### [Data for the task]
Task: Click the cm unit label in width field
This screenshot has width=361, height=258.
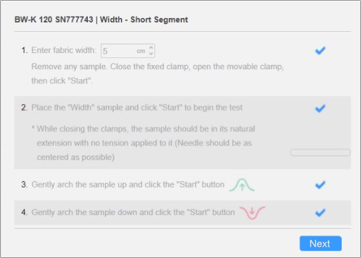Action: 141,51
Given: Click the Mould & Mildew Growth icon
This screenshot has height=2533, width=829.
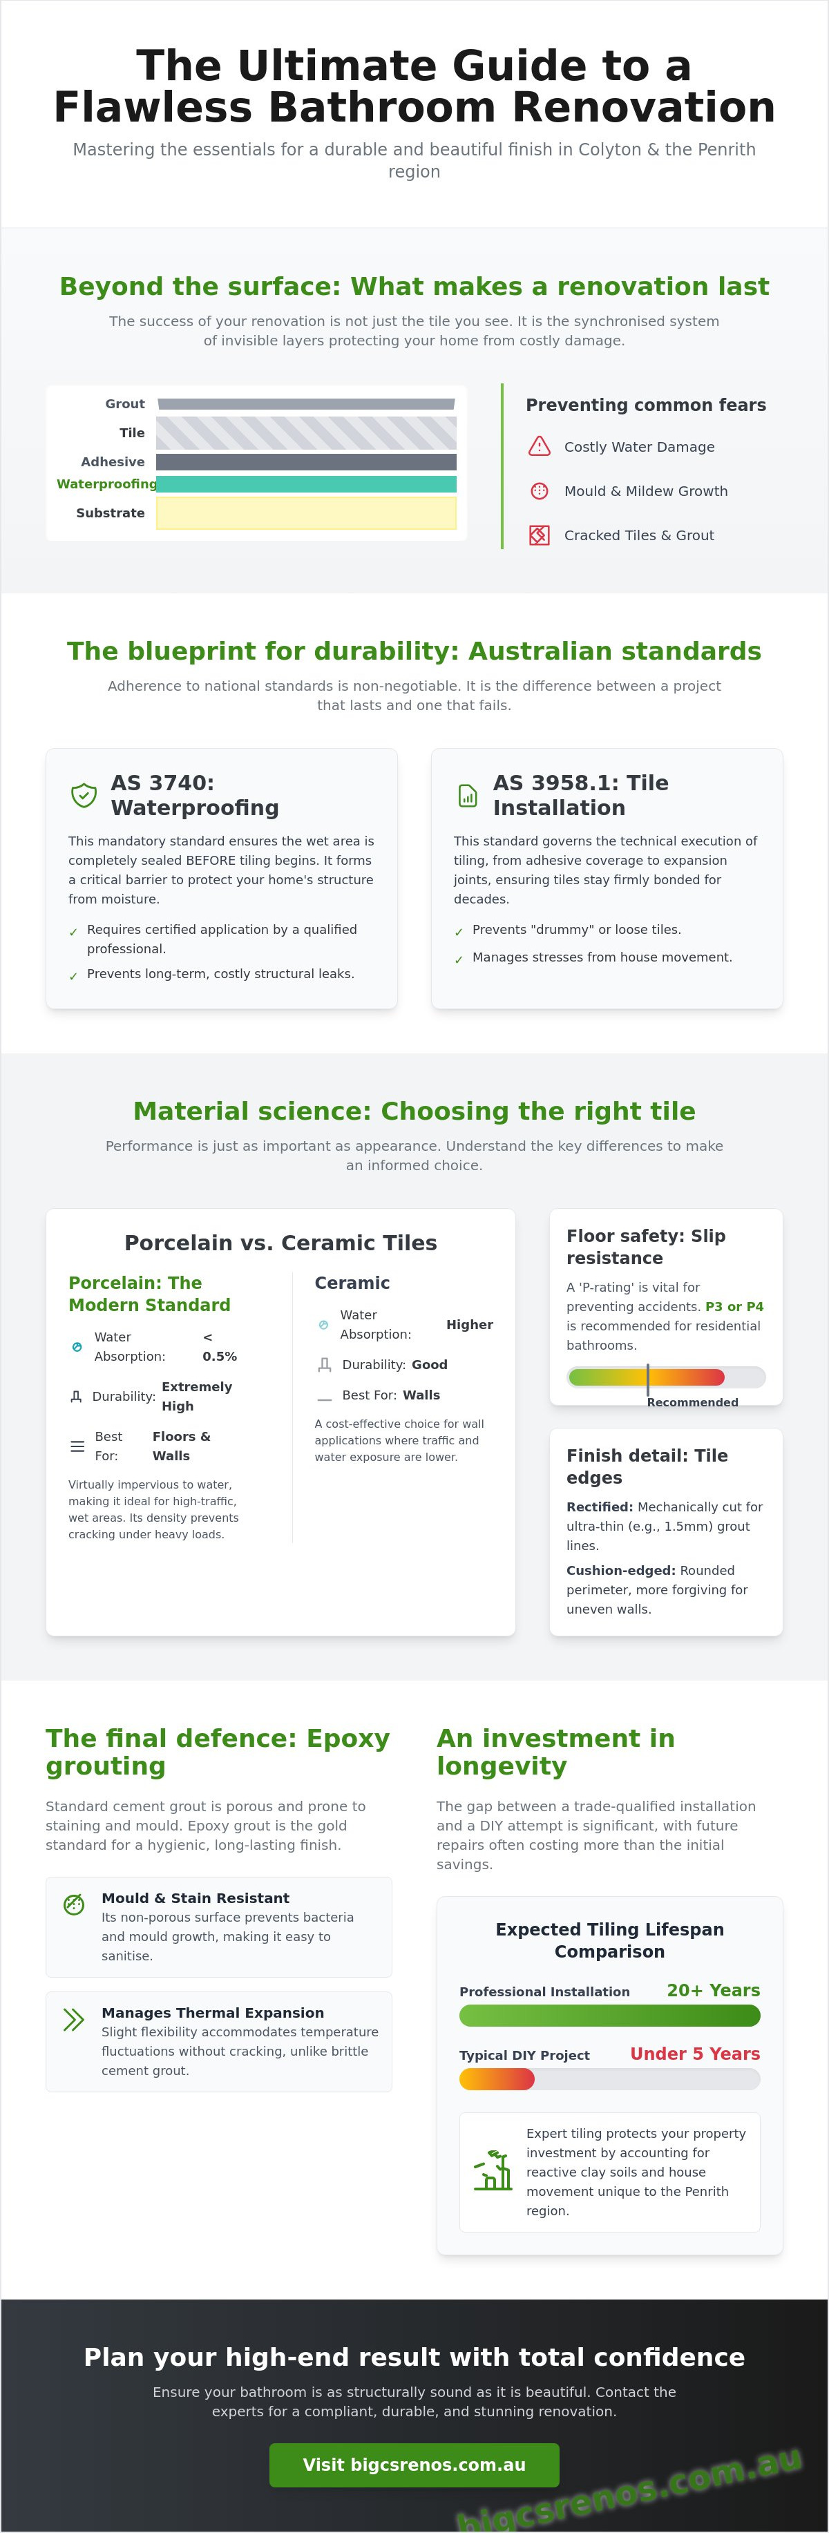Looking at the screenshot, I should (539, 491).
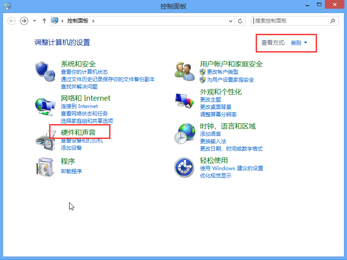Expand the address bar history dropdown arrow
347x260 pixels.
point(230,21)
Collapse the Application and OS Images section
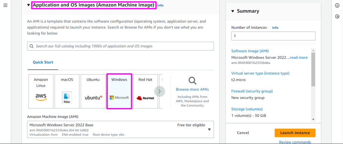Image resolution: width=343 pixels, height=144 pixels. pyautogui.click(x=28, y=5)
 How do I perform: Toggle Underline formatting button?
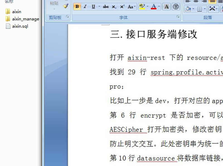click(93, 7)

### [What you are asked to do]
Set each line of the records down exactly, leaving every picture out.

### [Solution for this exercise]
Task: Click the cm unit label in width field
This screenshot has width=361, height=258.
Action: 141,51
Given: Click the Mould & Mildew Growth icon
This screenshot has height=2533, width=829.
Looking at the screenshot, I should (539, 491).
Expand the address bar history dropdown arrow
347x260 pixels.
point(230,21)
Collapse the Application and OS Images section
Image resolution: width=343 pixels, height=144 pixels. pyautogui.click(x=28, y=5)
 How do I perform: Toggle Underline formatting button?
click(93, 7)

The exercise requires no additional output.